Eventually, she does.

“I guess I’m just…really confused about why you’re here.”

“I have something to ask you.”

“Okay.”

I hesitate. In court, when you’re trying to get information out of someone, trying to get them to admit what you’re trying to prove, the better strategy is generally to ask a series of innocuous questions, laying a trap, building up to the final question so carefully that they can’t escape. But sometimes another strategy works: Ask what you want to know so directly that the witness will be shocked into telling the truth. And because I haven’t had enough time to prepare properly, this is the strategy I use.

“Were you sleeping with my husband?”

“No!”

The vehemence of her denial startles me. Startles her too, I guess, since she nearly drops her wineglass, and as it is, half of its contents spills on her leg.

She looks down at the spreading wet and pats it with her hand, as if it’s absorbent. She puts the wineglass on the floor next to her.

“Sorry…I…that’s not what I expected you to say.”

“What were you expecting?”

“I really don’t—”

“Mom? Are you all right?”

Her daughter’s standing in the doorway, looking frightened. She’s wearing her school uniform, and she looks innocent, and less confident than in her book jacket photo.

Tish rises quickly. “Didn’t I say to stay in the kitchen?”

“I thought you hurt yourself.”

“No, I…spilled something. See, nothing’s the matter.” Zoey looks at me with her pale blue eyes. I feel a stab of guilt that I’ve made this child worried somehow, but that’s her mother’s fault, not mine.

“Who’s that?” she asks.

“This is…Claire. She came to…visit for a few minutes.”

Zoey relaxes and holds out her hand. It’s stained with blue ink. “Hi, Claire. I’m Zoey.”

My hand reaches out automatically. She takes it and pumps it up and down, once, twice, a grown-up’s handshake, though I know from my Internet snooping that she’s just a year younger than Seth.

“Nice to meet you,” she says. “How do you know my mom?”

“Zoey.”

“What? I was just curious.”

“Curiosity killed the cat. Why don’t you take your homework and go up to your room? I’ll be up in a few minutes.”

“Aren’t you going to change out of your wet clothes?”

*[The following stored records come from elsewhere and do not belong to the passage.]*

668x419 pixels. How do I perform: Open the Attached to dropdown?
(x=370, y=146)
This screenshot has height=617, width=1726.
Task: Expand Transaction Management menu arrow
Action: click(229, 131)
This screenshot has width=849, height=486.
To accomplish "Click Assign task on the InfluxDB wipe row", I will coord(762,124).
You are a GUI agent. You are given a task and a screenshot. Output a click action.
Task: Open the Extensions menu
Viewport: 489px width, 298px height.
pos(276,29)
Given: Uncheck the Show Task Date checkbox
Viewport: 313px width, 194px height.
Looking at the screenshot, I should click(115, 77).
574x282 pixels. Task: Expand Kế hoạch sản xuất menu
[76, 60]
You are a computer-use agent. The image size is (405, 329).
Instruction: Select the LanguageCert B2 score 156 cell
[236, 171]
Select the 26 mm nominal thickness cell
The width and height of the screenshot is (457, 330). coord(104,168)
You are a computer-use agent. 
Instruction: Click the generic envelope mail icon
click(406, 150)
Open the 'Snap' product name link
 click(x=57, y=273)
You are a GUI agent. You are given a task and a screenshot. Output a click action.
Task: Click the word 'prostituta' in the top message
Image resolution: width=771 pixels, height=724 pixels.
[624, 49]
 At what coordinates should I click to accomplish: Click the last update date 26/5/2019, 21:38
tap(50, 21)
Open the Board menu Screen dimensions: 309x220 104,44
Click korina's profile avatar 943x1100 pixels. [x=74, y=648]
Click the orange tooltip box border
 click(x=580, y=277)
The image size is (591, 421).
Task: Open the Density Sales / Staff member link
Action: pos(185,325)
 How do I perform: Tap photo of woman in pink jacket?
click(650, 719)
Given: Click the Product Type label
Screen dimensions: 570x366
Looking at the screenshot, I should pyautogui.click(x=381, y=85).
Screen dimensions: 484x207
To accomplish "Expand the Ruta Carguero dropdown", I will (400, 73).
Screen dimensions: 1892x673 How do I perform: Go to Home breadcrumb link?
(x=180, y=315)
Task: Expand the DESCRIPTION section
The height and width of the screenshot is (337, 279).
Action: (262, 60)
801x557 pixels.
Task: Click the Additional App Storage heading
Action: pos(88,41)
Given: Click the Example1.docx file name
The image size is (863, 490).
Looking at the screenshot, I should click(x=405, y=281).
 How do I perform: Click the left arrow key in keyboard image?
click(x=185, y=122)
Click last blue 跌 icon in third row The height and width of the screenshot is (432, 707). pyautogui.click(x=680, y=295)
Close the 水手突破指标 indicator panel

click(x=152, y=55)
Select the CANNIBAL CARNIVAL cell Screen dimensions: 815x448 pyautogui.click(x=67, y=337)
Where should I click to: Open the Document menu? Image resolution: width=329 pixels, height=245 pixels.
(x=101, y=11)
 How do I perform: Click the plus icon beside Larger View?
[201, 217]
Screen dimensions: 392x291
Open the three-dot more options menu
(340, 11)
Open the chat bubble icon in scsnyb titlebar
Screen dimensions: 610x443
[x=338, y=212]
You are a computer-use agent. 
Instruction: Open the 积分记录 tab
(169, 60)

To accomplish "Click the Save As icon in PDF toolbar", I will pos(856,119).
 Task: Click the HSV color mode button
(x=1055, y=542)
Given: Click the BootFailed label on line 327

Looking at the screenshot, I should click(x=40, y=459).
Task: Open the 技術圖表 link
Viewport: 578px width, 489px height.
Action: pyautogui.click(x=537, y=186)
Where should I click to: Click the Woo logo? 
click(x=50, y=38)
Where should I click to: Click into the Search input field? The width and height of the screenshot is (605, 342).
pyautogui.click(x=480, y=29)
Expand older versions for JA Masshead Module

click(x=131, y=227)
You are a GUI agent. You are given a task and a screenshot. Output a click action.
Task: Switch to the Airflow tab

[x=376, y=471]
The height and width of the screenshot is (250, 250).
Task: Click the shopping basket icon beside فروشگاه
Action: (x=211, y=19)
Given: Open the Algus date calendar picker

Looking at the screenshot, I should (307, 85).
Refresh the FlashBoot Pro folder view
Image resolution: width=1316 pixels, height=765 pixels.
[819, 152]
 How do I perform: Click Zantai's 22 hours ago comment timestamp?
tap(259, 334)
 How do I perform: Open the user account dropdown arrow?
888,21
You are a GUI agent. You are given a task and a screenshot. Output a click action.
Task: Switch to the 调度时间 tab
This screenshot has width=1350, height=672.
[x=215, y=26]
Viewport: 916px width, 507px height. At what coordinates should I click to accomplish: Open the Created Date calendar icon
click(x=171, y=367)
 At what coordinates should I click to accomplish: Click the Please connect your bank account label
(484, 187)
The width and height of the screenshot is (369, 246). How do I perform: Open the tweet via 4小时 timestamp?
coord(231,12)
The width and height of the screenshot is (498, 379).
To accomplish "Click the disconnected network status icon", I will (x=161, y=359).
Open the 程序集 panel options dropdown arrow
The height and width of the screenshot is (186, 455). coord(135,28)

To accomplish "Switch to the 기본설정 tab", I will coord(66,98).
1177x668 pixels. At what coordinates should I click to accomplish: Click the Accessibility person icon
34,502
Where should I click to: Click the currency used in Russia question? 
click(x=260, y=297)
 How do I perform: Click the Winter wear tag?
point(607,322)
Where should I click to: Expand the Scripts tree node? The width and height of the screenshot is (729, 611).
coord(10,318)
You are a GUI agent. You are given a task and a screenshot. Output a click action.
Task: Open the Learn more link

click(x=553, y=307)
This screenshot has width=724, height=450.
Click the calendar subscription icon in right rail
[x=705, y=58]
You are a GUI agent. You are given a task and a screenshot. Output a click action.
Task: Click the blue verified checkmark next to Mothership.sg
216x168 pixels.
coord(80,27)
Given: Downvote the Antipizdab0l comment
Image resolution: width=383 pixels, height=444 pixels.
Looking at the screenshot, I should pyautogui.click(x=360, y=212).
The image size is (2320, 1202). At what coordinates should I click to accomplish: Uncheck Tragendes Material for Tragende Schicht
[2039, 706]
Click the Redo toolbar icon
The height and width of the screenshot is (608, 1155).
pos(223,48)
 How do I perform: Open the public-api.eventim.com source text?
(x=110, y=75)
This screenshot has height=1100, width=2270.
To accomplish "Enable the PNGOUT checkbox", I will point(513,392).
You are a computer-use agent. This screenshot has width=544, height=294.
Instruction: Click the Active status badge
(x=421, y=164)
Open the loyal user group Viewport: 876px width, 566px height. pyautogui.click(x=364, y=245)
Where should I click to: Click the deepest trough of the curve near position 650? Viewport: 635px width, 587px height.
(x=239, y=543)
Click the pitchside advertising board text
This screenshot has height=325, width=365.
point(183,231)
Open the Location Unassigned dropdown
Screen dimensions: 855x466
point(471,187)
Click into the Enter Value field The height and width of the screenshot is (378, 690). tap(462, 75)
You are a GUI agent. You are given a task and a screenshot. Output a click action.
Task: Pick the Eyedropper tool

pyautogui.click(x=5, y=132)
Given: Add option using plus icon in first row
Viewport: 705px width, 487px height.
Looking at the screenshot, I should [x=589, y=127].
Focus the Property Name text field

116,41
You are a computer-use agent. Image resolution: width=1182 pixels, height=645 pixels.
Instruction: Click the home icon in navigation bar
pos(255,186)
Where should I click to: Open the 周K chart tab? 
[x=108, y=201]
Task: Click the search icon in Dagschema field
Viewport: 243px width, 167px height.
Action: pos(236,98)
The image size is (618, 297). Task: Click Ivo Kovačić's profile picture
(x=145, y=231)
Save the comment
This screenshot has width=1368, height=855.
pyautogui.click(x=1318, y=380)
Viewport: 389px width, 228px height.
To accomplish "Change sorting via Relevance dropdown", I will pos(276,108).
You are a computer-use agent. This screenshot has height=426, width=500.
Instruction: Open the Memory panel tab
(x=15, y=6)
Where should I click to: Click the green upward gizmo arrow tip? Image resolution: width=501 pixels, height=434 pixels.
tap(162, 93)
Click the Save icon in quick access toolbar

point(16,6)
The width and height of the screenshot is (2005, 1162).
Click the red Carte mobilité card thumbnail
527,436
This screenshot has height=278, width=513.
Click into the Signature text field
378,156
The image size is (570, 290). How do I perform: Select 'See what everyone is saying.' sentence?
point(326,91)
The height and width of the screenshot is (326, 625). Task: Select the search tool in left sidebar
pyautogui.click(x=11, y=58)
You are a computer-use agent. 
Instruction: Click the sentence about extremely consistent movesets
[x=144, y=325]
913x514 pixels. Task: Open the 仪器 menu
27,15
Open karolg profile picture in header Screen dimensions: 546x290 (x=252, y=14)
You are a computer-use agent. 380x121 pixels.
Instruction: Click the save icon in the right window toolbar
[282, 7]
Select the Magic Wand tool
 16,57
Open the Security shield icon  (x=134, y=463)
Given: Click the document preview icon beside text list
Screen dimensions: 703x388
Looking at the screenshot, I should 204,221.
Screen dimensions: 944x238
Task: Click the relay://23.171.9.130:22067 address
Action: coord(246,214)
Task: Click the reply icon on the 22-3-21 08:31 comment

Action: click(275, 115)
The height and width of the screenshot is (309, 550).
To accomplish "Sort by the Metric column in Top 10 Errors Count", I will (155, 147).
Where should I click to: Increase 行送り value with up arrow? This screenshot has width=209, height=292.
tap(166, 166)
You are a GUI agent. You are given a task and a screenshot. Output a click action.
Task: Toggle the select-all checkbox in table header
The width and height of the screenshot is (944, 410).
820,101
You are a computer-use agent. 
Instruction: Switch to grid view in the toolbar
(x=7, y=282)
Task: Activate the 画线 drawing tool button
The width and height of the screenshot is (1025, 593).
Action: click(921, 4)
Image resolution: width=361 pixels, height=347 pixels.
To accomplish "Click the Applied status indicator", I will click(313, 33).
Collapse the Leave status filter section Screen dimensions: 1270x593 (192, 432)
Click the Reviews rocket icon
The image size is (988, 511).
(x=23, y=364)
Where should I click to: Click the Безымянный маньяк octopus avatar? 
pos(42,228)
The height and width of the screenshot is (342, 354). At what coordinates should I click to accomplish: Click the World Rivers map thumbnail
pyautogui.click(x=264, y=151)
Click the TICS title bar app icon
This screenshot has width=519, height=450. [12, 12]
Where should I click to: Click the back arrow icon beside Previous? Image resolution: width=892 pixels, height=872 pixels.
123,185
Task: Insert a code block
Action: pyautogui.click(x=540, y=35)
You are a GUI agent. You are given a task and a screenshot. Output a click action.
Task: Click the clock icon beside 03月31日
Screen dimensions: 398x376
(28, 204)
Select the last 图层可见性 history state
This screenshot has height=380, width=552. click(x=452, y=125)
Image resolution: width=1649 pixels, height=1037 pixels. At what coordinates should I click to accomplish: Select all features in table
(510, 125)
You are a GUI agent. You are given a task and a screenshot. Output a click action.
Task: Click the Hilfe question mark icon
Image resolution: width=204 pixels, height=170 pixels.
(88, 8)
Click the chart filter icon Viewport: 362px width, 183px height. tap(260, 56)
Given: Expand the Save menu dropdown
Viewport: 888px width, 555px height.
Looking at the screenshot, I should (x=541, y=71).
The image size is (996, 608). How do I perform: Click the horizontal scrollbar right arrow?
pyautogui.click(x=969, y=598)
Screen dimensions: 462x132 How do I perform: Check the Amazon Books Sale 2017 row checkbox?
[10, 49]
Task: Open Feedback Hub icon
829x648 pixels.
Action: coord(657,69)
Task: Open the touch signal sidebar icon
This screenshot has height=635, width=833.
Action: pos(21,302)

“I’ll do that after Claire leaves. Room, now, please.”

Oookkkaayyy. Bye, Claire.”

“Bye, Zoey.”

She leaves and pounds up the stairs, leaving an imprint on the world.

Tish comes back to her seat. “Sorry about that.”

“No, I…I know how it is. Seth’s…”

“Seth is…?”

“You know what? I don’t want to talk about him with you.”

“Because you think that Jeff and I—”

“Were sleeping together. Yes.”

“No, Claire. We weren’t. We were only friends.”

“I find that hard to believe, given everything.”

“What everything?”

I rotate through the list that’s been cycling through my brain.

“Why did he have that book? Her book?”

“Zoey’s book? That Seth read from at the funeral?”

“For starters.”

“I gave it to a lot of people. Brian, my husband, ordered so many copies—”

“Did you give it to him at the golf retreat?”

“Yes, that’s right. I brought a bunch of them with me. For the prize packs. Everyone who attended got one.”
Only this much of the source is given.